Tips & Best Practices

  • Always check pump flow ratings at your target operating pressure, not free-flow.
  • For E85 builds, increase pump size by 30–40% over gasoline calculations.
  • Wiring matters: use a relay and appropriately sized wire gauge to prevent voltage drop that reduces pump output.
  • In-tank pumps stay cooler and last longer than external pumps because fuel acts as coolant.
  • For 500+ HP builds, consider a dual-pump setup for redundancy.
  • Test actual fuel pressure at the rail under full-boost, full-load conditions.

How Fuel Pumps Work

Electric fuel pumps use a DC motor to spin an impeller or gear set that pressurizes fuel from the tank to the engine's fuel rail. Flow rate decreases as outlet pressure increases — this is why pump specs always include a pressure rating. A pump rated at 255 LPH at 40 PSI might only deliver 200 LPH at 60 PSI.

Sizing for Forced Induction

Turbocharged and supercharged engines present a unique challenge: the fuel rail pressure must be maintained above manifold pressure for injectors to operate. A "rising-rate" fuel pressure regulator adds 1:1 PSI with boost.
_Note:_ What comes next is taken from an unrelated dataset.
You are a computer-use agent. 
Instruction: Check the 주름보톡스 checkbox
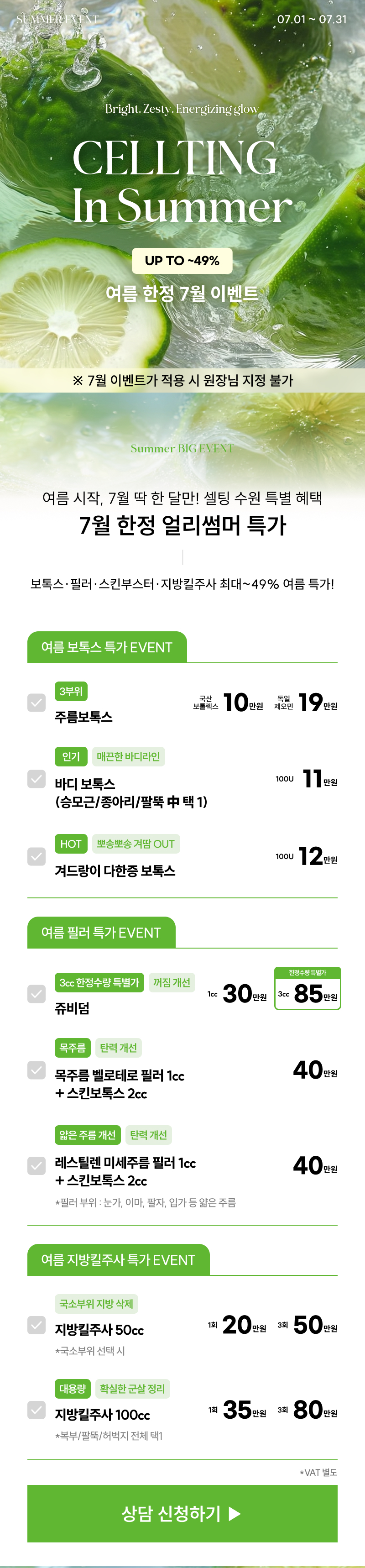pos(36,703)
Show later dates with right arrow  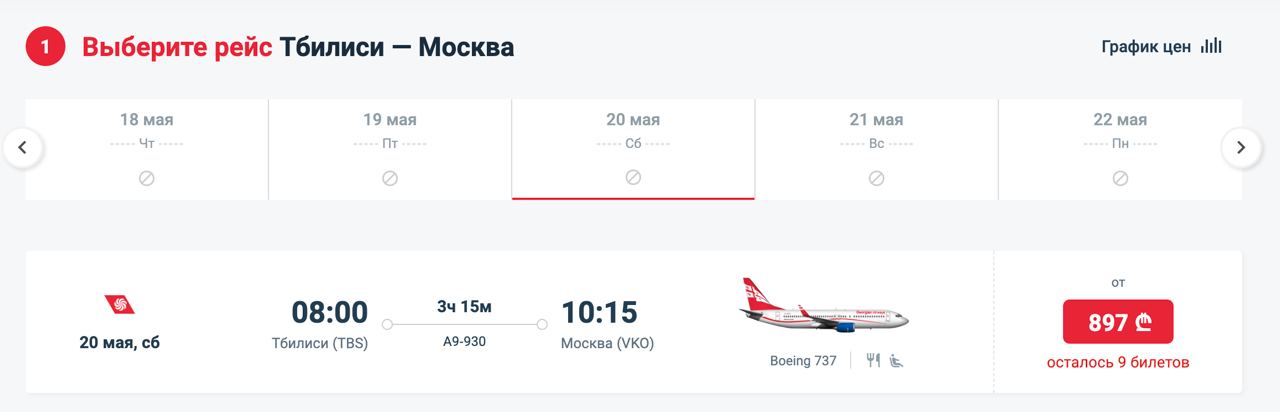coord(1241,148)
At 15 PSI of boost with a 43.5 PSI base, the pump sees 58.5 PSI — significantly reducing flow versus its label rating.

Common Aftermarket Pump Ratings

The Walbro 255 (GSS342) is one of the most popular OEM-replacement performance pumps. It flows approximately 255 LPH at 40 PSI but only 190 LPH at 80 PSI. The AEM 50-1000 flows 320 LPH at 40 PSI. For serious builds (800+ HP), the DW400 at 415 LPH or dual pump setups are common.

Sources & Methodology

Last updated:

Frequently Asked Questions

  • For gasoline engines: 0.45–0.55 lb/hp·h (use 0.55 for safety). For E85: 0.65–0.75 lb/hp·h. Diesel: 0.35–0.42 lb/hp·h.